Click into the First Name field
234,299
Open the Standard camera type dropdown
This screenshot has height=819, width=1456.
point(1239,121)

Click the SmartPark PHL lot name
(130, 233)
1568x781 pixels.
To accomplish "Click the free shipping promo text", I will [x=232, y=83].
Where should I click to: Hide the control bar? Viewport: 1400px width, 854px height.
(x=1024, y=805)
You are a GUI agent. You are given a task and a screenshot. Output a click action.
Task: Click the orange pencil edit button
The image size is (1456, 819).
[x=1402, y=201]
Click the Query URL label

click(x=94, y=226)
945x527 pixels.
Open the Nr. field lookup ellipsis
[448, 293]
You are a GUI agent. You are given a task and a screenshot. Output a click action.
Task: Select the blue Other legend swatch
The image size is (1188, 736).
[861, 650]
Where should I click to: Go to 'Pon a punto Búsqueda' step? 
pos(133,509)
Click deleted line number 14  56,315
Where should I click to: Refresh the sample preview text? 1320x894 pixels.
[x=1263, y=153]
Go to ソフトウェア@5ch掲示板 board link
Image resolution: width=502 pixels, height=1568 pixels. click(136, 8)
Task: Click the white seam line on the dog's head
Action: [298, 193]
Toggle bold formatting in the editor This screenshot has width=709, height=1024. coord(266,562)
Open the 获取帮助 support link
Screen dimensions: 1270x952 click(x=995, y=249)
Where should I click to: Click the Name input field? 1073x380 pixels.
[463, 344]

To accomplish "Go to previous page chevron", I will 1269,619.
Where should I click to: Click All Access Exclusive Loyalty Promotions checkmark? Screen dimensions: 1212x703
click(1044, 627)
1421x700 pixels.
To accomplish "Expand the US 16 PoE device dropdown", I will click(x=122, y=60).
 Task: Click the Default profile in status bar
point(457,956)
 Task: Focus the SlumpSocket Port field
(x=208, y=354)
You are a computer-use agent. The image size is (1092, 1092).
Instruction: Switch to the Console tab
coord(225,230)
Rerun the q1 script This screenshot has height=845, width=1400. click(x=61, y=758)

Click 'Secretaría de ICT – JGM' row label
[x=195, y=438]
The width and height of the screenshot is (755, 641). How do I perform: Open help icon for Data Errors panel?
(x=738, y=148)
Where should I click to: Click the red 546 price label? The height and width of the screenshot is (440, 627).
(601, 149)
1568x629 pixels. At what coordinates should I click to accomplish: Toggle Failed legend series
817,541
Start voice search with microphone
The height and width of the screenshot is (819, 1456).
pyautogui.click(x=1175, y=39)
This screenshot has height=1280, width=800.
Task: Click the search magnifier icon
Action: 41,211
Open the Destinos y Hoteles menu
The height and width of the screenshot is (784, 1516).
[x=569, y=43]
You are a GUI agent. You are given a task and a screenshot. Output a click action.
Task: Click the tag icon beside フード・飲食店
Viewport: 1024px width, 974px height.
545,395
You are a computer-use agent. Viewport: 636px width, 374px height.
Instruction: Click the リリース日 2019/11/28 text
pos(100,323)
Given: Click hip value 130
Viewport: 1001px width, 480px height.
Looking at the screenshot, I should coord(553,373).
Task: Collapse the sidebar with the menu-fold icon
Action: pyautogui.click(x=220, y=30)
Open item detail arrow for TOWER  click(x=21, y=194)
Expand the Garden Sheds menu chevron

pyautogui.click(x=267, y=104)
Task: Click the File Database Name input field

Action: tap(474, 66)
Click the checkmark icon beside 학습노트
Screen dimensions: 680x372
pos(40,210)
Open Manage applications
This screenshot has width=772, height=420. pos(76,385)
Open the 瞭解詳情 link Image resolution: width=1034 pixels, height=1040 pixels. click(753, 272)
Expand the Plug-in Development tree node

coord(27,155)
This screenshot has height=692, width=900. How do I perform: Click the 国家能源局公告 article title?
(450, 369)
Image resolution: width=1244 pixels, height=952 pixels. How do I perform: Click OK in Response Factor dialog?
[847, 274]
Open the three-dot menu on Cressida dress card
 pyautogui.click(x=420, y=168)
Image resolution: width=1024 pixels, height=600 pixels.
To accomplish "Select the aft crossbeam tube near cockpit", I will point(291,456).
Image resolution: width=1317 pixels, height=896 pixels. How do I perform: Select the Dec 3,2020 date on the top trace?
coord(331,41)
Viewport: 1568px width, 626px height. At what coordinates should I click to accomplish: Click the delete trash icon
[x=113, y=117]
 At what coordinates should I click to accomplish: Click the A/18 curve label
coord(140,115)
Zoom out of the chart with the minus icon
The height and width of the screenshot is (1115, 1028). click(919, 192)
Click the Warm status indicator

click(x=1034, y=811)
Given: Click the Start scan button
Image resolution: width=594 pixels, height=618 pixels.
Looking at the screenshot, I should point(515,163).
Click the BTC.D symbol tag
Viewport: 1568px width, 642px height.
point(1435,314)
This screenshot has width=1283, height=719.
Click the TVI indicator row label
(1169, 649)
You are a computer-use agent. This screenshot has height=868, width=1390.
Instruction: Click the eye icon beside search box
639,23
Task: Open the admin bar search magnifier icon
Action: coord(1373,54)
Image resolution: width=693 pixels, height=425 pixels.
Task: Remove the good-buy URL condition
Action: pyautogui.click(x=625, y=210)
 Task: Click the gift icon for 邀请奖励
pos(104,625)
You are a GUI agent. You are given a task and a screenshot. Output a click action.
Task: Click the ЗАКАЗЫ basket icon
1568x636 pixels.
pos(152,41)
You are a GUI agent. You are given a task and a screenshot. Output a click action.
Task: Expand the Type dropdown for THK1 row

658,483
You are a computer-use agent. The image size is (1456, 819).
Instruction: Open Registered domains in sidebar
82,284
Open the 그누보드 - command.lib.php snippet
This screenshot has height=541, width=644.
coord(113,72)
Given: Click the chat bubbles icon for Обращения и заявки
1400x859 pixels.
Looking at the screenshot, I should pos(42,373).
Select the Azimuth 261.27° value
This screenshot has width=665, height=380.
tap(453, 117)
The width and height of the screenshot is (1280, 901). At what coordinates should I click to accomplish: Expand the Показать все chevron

**Requirements**
Render every line of the rows above as a JSON list of strings, one string per line, skipping any blank lines.

**Result of the task**
[
  "Click into the First Name field",
  "234,299",
  "Open the Standard camera type dropdown",
  "This screenshot has height=819, width=1456.",
  "point(1239,121)",
  "Click the SmartPark PHL lot name",
  "(130, 233)",
  "1568x781 pixels.",
  "To accomplish \"Click the free shipping promo text\", I will [x=232, y=83].",
  "Where should I click to: Hide the control bar? Viewport: 1400px width, 854px height.",
  "(x=1024, y=805)",
  "You are a GUI agent. You are given a task and a screenshot. Output a click action.",
  "Task: Click the orange pencil edit button",
  "The image size is (1456, 819).",
  "[x=1402, y=201]",
  "Click the Query URL label",
  "click(x=94, y=226)",
  "945x527 pixels.",
  "Open the Nr. field lookup ellipsis",
  "[448, 293]",
  "You are a GUI agent. You are given a task and a screenshot. Output a click action.",
  "Task: Select the blue Other legend swatch",
  "The image size is (1188, 736).",
  "[861, 650]",
  "Where should I click to: Go to 'Pon a punto Búsqueda' step? ",
  "pos(133,509)",
  "Click deleted line number 14  56,315",
  "Where should I click to: Refresh the sample preview text? 1320x894 pixels.",
  "[x=1263, y=153]",
  "Go to ソフトウェア@5ch掲示板 board link",
  "Image resolution: width=502 pixels, height=1568 pixels. click(136, 8)",
  "Task: Click the white seam line on the dog's head",
  "Action: [298, 193]",
  "Toggle bold formatting in the editor This screenshot has width=709, height=1024. coord(266,562)",
  "Open the 获取帮助 support link",
  "Screen dimensions: 1270x952 click(x=995, y=249)",
  "Where should I click to: Click the Name input field? 1073x380 pixels.",
  "[463, 344]",
  "To accomplish \"Go to previous page chevron\", I will 1269,619.",
  "Where should I click to: Click All Access Exclusive Loyalty Promotions checkmark? Screen dimensions: 1212x703",
  "click(1044, 627)",
  "1421x700 pixels.",
  "To accomplish \"Expand the US 16 PoE device dropdown\", I will click(x=122, y=60).",
  " Task: Click the Default profile in status bar",
  "point(457,956)",
  " Task: Focus the SlumpSocket Port field",
  "(x=208, y=354)",
  "You are a computer-use agent. The image size is (1092, 1092).",
  "Instruction: Switch to the Console tab",
  "coord(225,230)",
  "Rerun the q1 script This screenshot has height=845, width=1400. click(x=61, y=758)",
  "Click 'Secretaría de ICT – JGM' row label",
  "[x=195, y=438]",
  "The width and height of the screenshot is (755, 641). How do I perform: Open help icon for Data Errors panel?",
  "(x=738, y=148)",
  "Where should I click to: Click the red 546 price label? The height and width of the screenshot is (440, 627).",
  "(601, 149)",
  "1568x629 pixels. At what coordinates should I click to accomplish: Toggle Failed legend series",
  "817,541",
  "Start voice search with microphone",
  "The height and width of the screenshot is (819, 1456).",
  "pyautogui.click(x=1175, y=39)",
  "This screenshot has height=1280, width=800.",
  "Task: Click the search magnifier icon",
  "Action: 41,211",
  "Open the Destinos y Hoteles menu",
  "The height and width of the screenshot is (784, 1516).",
  "[x=569, y=43]",
  "You are a GUI agent. You are given a task and a screenshot. Output a click action.",
  "Task: Click the tag icon beside フード・飲食店",
  "Viewport: 1024px width, 974px height.",
  "545,395",
  "You are a computer-use agent. Viewport: 636px width, 374px height.",
  "Instruction: Click the リリース日 2019/11/28 text",
  "pos(100,323)",
  "Given: Click hip value 130",
  "Viewport: 1001px width, 480px height.",
  "Looking at the screenshot, I should coord(553,373).",
  "Task: Collapse the sidebar with the menu-fold icon",
  "Action: pyautogui.click(x=220, y=30)",
  "Open item detail arrow for TOWER  click(x=21, y=194)",
  "Expand the Garden Sheds menu chevron",
  "pyautogui.click(x=267, y=104)",
  "Task: Click the File Database Name input field",
  "Action: tap(474, 66)",
  "Click the checkmark icon beside 학습노트",
  "Screen dimensions: 680x372",
  "pos(40,210)",
  "Open Manage applications",
  "This screenshot has width=772, height=420. pos(76,385)",
  "Open the 瞭解詳情 link Image resolution: width=1034 pixels, height=1040 pixels. click(753, 272)",
  "Expand the Plug-in Development tree node",
  "coord(27,155)",
  "This screenshot has height=692, width=900. How do I perform: Click the 国家能源局公告 article title?",
  "(450, 369)",
  "Image resolution: width=1244 pixels, height=952 pixels. How do I perform: Click OK in Response Factor dialog?",
  "[847, 274]",
  "Open the three-dot menu on Cressida dress card",
  " pyautogui.click(x=420, y=168)",
  "Image resolution: width=1024 pixels, height=600 pixels.",
  "To accomplish \"Select the aft crossbeam tube near cockpit\", I will point(291,456).",
  "Image resolution: width=1317 pixels, height=896 pixels. How do I perform: Select the Dec 3,2020 date on the top trace?",
  "coord(331,41)",
  "Viewport: 1568px width, 626px height. At what coordinates should I click to accomplish: Click the delete trash icon",
  "[x=113, y=117]",
  " At what coordinates should I click to accomplish: Click the A/18 curve label",
  "coord(140,115)",
  "Zoom out of the chart with the minus icon",
  "The height and width of the screenshot is (1115, 1028). click(919, 192)",
  "Click the Warm status indicator",
  "click(x=1034, y=811)",
  "Given: Click the Start scan button",
  "Image resolution: width=594 pixels, height=618 pixels.",
  "Looking at the screenshot, I should point(515,163).",
  "Click the BTC.D symbol tag",
  "Viewport: 1568px width, 642px height.",
  "point(1435,314)",
  "This screenshot has width=1283, height=719.",
  "Click the TVI indicator row label",
  "(1169, 649)",
  "You are a computer-use agent. This screenshot has height=868, width=1390.",
  "Instruction: Click the eye icon beside search box",
  "639,23",
  "Task: Open the admin bar search magnifier icon",
  "Action: coord(1373,54)",
  "Image resolution: width=693 pixels, height=425 pixels.",
  "Task: Remove the good-buy URL condition",
  "Action: pyautogui.click(x=625, y=210)",
  " Task: Click the gift icon for 邀请奖励",
  "pos(104,625)",
  "You are a GUI agent. You are given a task and a screenshot. Output a click action.",
  "Task: Click the ЗАКАЗЫ basket icon",
  "1568x636 pixels.",
  "pos(152,41)",
  "You are a GUI agent. You are given a task and a screenshot. Output a click action.",
  "Task: Expand the Type dropdown for THK1 row",
  "658,483",
  "You are a computer-use agent. The image size is (1456, 819).",
  "Instruction: Open Registered domains in sidebar",
  "82,284",
  "Open the 그누보드 - command.lib.php snippet",
  "This screenshot has height=541, width=644.",
  "coord(113,72)",
  "Given: Click the chat bubbles icon for Обращения и заявки",
  "1400x859 pixels.",
  "Looking at the screenshot, I should pos(42,373).",
  "Select the Azimuth 261.27° value",
  "This screenshot has width=665, height=380.",
  "tap(453, 117)",
  "The width and height of the screenshot is (1280, 901). At what coordinates should I click to accomplish: Expand the Показать все chevron"
]